A Step-by-Step Guide to Buying Your First Home
Being financially ready to buy your first home is a major milestone, and while it's incredibly exciting to tour properties, the process can often feel overwhelming. There's so much you'll need to learn along the way, including everything from calculating budgets and finding an agent to organizing inspections and paying closing costs. As a first-time homebuyer, the process can feel daunting. Luckily, with a little forethought, careful planning, and smart budgeting, buying a home doesn't have to be stressful at all. To ensure you understand all that's involved, three experts share the entire process—from start to close—that you'll need to prepare for when buying your first home.
Calculate your budget.
Determining how much house you can afford is the most important thing you need to do once you decide you're ready to purchase a home. Everything from your future home's square footage to where it will be situated depends on this number. Make sure you have enough saved up to cover the down payment and other related fees such as closing, realtor, and inspection costs. Whatever you do, don't overextend yourself. It's crucial to make sure you have a few months' worth of savings, too. "The first step is getting your [financial] foundation in good order. So you should have a fully-funded emergency fund," says Lauren Anastasio, certified financial planner at SoFi. "That means having somewhere between three to six months' worth of essential expenses saved up in cash."
Anastasio says that you really need to have a nest egg to rely on during financial emergencies, which is crucial to keeping you out of debt and in your home should the unexpected happen. While these funds can be used to cover unexpected home expenses, like a blown hot water heater or a central air conditioning repair, the goal is to maintain a cash cushion that will help you cover home expenses should you fall ill or lose your job.
Prequalify for a mortgage.
Shopping around for a mortgage will help you to figure out what your options are for financing your potential home. While prequalification doesn't mean you're formally approved for a loan, it will give you an idea of how much lenders might be willing to loan you. What's more, most sellers won't entertain offers from people who aren't prequalified so make sure you don't forget this part of the process. "Getting prequalified is so important," says Kristina Morales, realtor at BHHS Professional Realty. "It prevents you from falling in love with a house that either you're not able to afford—or it opens up additional inventory for you."
Pick a real estate agent.
Many may wonder whether buying a home with the help of a real estate agent is worth it. The short answer is yes. Real estate agents help you to find a home in your price range and negotiate the entire purchase and complete your paperwork. "Overall, it's always best to work with a real estate agent," says Morales. "The negotiation skills that a real estate agent brings is [a] huge help and they add a lot of value to the process [of buying a home]."
Make an offer.
Once you find your dream home, it's time to make an offer. Just remember that, especially right now, time is of the essence. In a seller's market, which is what we're experiencing today, there is less inventory than there are potential homebuyers. This means sellers can list their homes for more money and generally see multiple high-quality offers at once. In order to be competitive, you may need to offer more money than the home is worth, and you'll need to do so quickly. "When you begin your home purchasing journey, there will be higher home prices due to the demand, the potential for multiple offers, and offers well above the list price," says Christian Wallace, head of real estate services at Better. You'll want to factor these points into your overall budget. If your offer is accepted, be prepared to make a good-faith deposit to show the seller that you're committed to buying that particular home.

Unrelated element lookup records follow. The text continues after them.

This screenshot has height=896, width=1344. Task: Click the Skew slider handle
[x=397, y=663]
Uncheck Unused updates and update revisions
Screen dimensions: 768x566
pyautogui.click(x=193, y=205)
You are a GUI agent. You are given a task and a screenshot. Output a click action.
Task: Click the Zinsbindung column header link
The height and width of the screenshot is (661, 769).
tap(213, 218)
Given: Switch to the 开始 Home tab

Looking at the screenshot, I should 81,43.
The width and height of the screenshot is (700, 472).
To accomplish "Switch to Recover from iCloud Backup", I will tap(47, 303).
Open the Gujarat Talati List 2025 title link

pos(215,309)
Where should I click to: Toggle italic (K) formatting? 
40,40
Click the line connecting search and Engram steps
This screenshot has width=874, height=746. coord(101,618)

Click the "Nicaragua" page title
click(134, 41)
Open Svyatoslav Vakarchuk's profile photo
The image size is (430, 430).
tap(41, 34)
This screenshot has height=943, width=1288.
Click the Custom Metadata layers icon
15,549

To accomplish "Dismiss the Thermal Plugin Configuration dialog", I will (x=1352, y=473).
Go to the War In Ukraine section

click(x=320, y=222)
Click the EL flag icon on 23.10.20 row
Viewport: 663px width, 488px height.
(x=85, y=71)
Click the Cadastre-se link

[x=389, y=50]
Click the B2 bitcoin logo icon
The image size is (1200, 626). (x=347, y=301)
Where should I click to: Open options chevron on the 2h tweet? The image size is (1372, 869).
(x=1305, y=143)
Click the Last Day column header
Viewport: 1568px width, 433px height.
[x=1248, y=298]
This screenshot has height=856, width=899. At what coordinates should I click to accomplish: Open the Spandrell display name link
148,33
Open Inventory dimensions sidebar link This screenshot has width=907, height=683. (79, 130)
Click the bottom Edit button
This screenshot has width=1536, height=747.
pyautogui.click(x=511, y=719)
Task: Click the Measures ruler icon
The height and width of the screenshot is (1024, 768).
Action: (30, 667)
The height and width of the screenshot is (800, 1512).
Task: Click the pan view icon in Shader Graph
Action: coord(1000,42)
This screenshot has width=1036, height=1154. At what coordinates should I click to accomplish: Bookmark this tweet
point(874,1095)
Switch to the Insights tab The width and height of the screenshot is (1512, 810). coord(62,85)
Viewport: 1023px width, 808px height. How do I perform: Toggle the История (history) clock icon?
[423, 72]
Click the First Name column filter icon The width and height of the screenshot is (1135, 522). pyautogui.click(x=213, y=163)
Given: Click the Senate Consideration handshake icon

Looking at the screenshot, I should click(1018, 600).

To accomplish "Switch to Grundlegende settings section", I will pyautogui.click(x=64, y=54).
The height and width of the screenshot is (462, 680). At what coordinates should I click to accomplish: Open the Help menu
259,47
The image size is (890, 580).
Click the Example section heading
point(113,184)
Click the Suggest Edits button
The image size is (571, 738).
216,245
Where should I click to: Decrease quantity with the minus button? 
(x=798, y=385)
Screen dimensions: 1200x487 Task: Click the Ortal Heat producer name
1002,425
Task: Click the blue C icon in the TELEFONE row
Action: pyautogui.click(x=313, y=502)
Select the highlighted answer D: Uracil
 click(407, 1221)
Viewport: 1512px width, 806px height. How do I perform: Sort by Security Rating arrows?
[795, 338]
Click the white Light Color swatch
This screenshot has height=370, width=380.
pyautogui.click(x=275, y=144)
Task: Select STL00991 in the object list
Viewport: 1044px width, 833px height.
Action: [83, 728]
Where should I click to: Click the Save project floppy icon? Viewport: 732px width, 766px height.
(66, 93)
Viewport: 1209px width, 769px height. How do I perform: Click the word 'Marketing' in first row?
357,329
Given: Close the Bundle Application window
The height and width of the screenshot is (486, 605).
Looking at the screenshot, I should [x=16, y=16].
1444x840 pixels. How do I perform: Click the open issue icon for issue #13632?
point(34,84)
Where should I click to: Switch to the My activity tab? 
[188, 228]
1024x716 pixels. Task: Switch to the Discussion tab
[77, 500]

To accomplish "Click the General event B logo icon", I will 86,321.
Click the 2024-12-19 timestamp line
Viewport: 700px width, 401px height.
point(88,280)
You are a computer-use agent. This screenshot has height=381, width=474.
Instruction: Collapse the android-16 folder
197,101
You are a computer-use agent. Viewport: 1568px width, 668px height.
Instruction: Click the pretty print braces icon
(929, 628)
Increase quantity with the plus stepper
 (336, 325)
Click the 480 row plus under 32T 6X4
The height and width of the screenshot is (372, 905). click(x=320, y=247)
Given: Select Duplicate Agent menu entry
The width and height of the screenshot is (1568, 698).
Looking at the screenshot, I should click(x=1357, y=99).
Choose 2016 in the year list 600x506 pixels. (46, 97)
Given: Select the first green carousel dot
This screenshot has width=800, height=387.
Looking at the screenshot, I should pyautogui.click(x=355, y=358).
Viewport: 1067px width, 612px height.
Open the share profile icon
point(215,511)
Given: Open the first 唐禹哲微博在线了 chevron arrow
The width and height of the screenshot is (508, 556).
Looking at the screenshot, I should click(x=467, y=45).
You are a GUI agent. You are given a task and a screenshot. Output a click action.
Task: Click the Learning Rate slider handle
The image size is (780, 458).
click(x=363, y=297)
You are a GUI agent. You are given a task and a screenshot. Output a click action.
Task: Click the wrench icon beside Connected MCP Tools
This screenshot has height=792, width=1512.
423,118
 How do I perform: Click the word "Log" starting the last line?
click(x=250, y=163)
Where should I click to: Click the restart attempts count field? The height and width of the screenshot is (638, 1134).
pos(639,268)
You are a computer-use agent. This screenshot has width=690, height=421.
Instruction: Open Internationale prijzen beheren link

Contribute a down payment, but remember that it doesn't have to be 20 percent.
When making a down payment, experts used to recommend putting down at least 20 percent to avoid having to pay what's called private mortgage insurance. But if you're unable to afford it, you can still put down a smaller amount as long as you can afford the higher monthly mortgage payment. "Once upon a time, people wanted 20 percent down on a home. And that's still an ideal scenario, so if you have 20 percent down, good for you, because now you can reduce your overall costs by having that type of down payment," says Anastasio. "However, most people are not going to have that type of capital. So the good news is you don't have to wait until you have 20 percent—you probably need to save closer to about 9 percent to 10 percent of the purchase price, to have the cash you need to go through the transaction."
Have the home inspected and appraised.
Lenders will require that you get the home appraised before giving you a mortgage as a way to protect their investment. "Whether you're buying a house or looking to refinance, knowing the property's actual market value through an appraisal is an essential stage of the mortgage process that occurs during the processing phase," says Wallace. "Appraisals ensure that the home's value does not exceed your loan amount."
Wallace also says that it's important to get your home inspected so that you know the true state of the house. "A home inspection is a review of the overall condition of a home. It's a worthwhile step because it can help you catch costly issues or needed repairs before moving forward with a sale," says Wallace. "Depending on what's found, you may choose to request repairs, renegotiate, or cancel the purchase agreement altogether."
Close on the home.
The last step is closing on the home, which involves a lot of paperwork. This will be your chance to closely review everything to make sure it's all in order before signing. A closing agent will oversee this process, and the cost of these professionals can vary depending on your location.